Skip to main content
important

This is a contributors guide and NOT a user guide. Please visit these docs if you are using or evaluating SuperTokens.

Plugin Interface

The plugin interface is an interface that defines how the core service can communicate with a database plugin.

For example, when the core's sign up API is called, and it needs to create a new user in the db, it would talk to the database plugin via a java interface - this interface is called the plugin interface.

info

This is actually a set of interfaces, one per recipe and per db type (SQL or noSQL). You can find this java project here.

Versioning#

It has its own versioning system with the format X.Y.Z.

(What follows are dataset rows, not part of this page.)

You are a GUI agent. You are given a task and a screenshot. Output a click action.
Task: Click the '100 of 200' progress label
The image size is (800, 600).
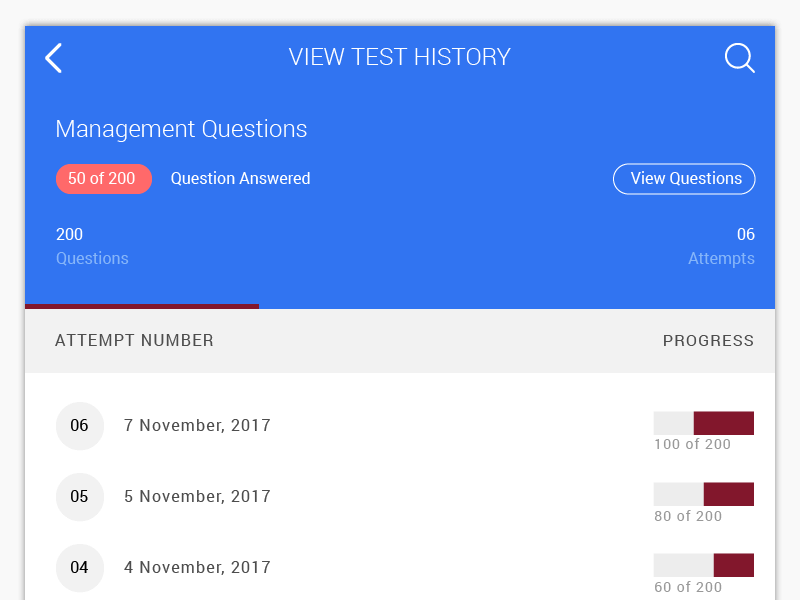691,444
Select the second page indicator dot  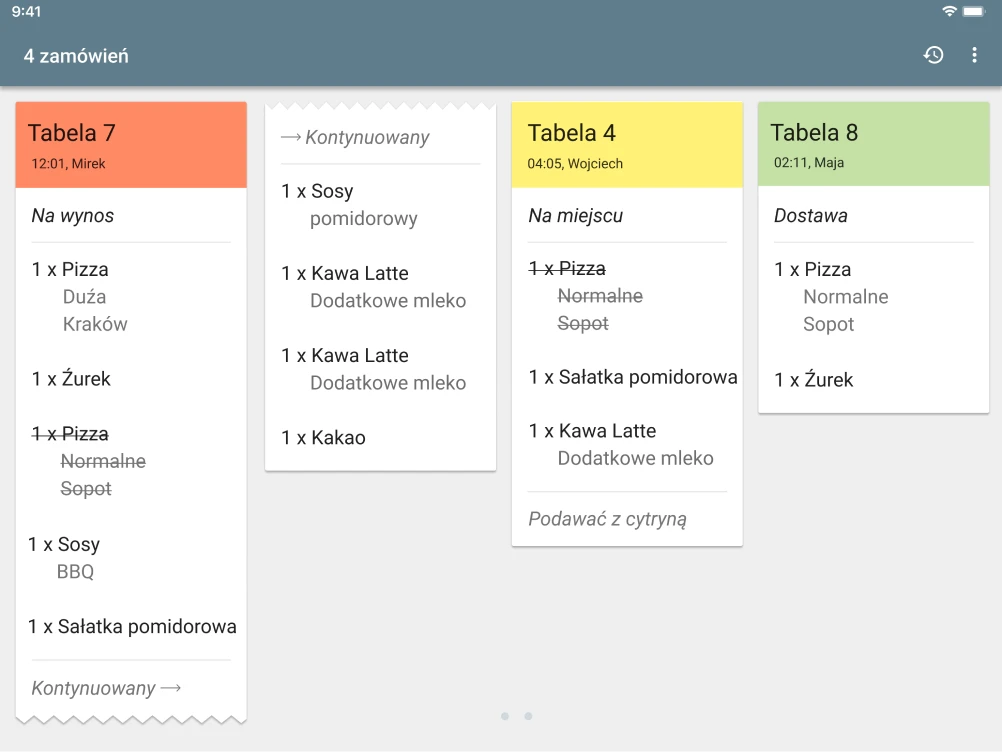528,716
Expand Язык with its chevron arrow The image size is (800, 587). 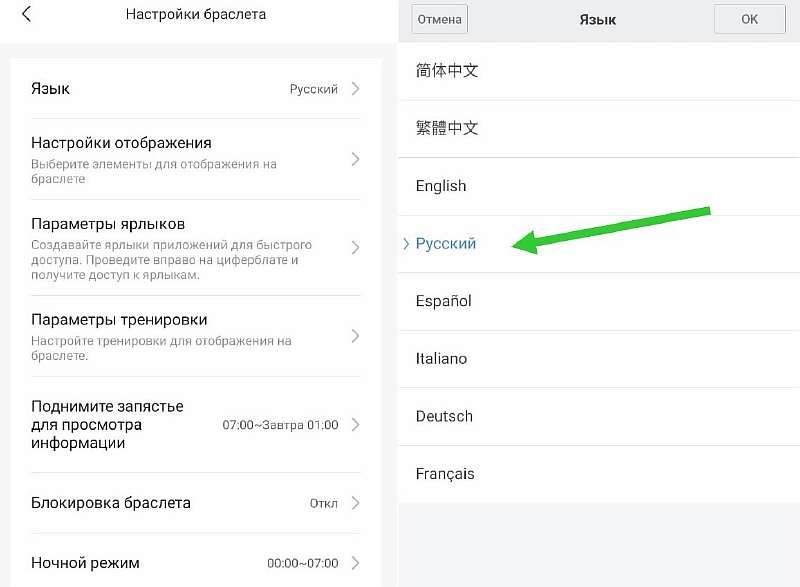[355, 89]
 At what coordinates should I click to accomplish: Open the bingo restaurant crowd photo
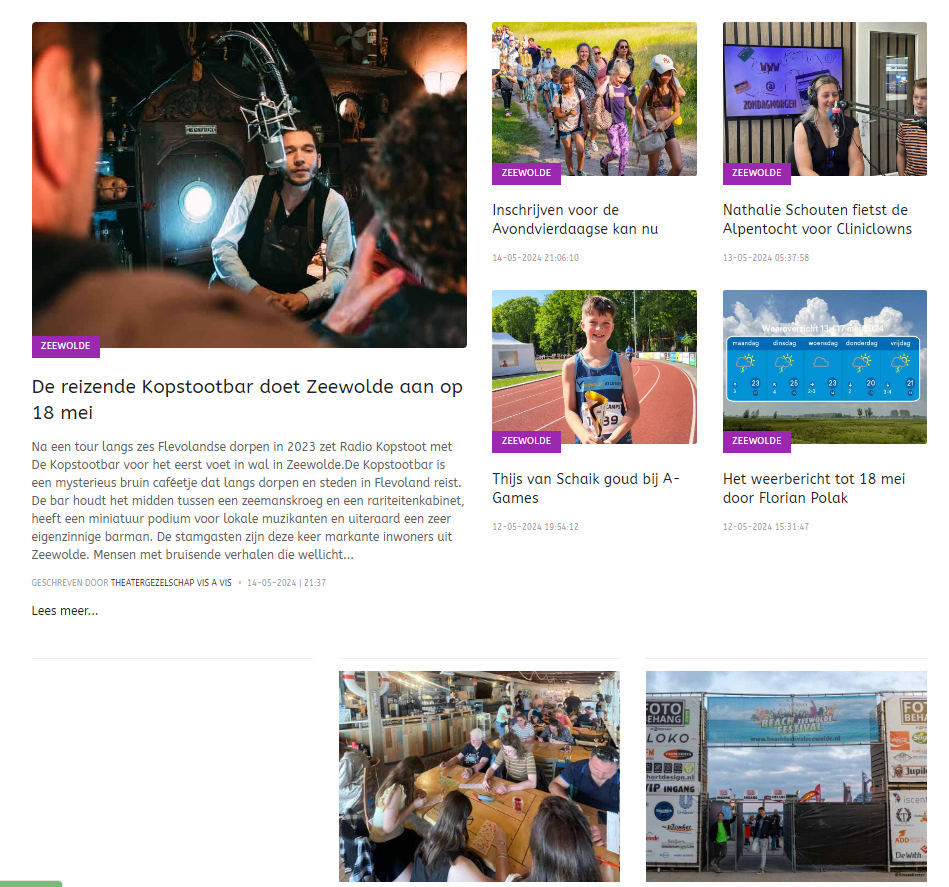coord(479,776)
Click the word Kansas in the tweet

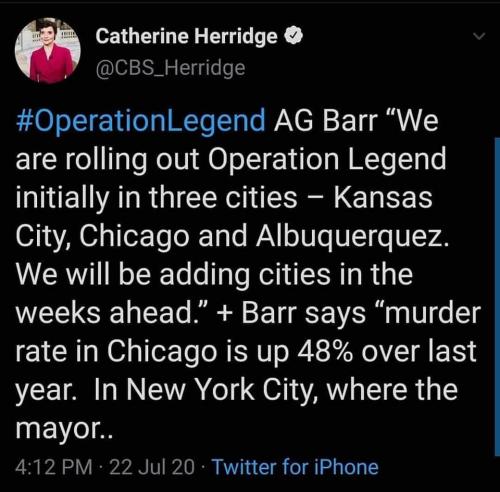click(383, 198)
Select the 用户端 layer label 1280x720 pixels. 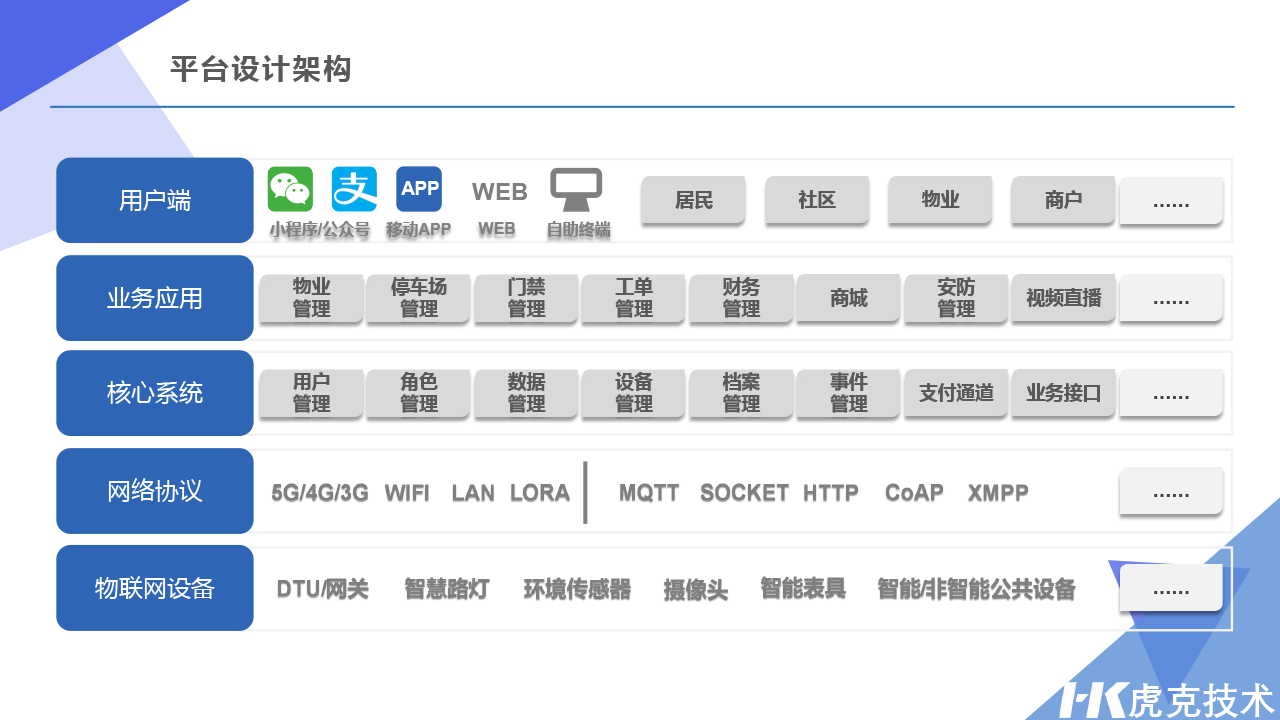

  • The X value is incremented when there is a breaking change to the API spec. Breaking changes are defined by if an existing API is changed without / removed.
  • We increment the Y value for most changes - these include non breaking changes like adding new APIs
  • The Z value never really gets incremented, and can be ignored.

The core and each db plugin has a list of plugin interfaces they are compatible with. For example, see this file. These values determine if a core version and a db plugin version are compatible or not.

Why is this a separate Java project?#

  • If we had defined this interface as a part of the core, then the db plugin projects would have to be dependant on the core project. This would make it possible for them to (mis)use any part of the core project, which we want to avoid.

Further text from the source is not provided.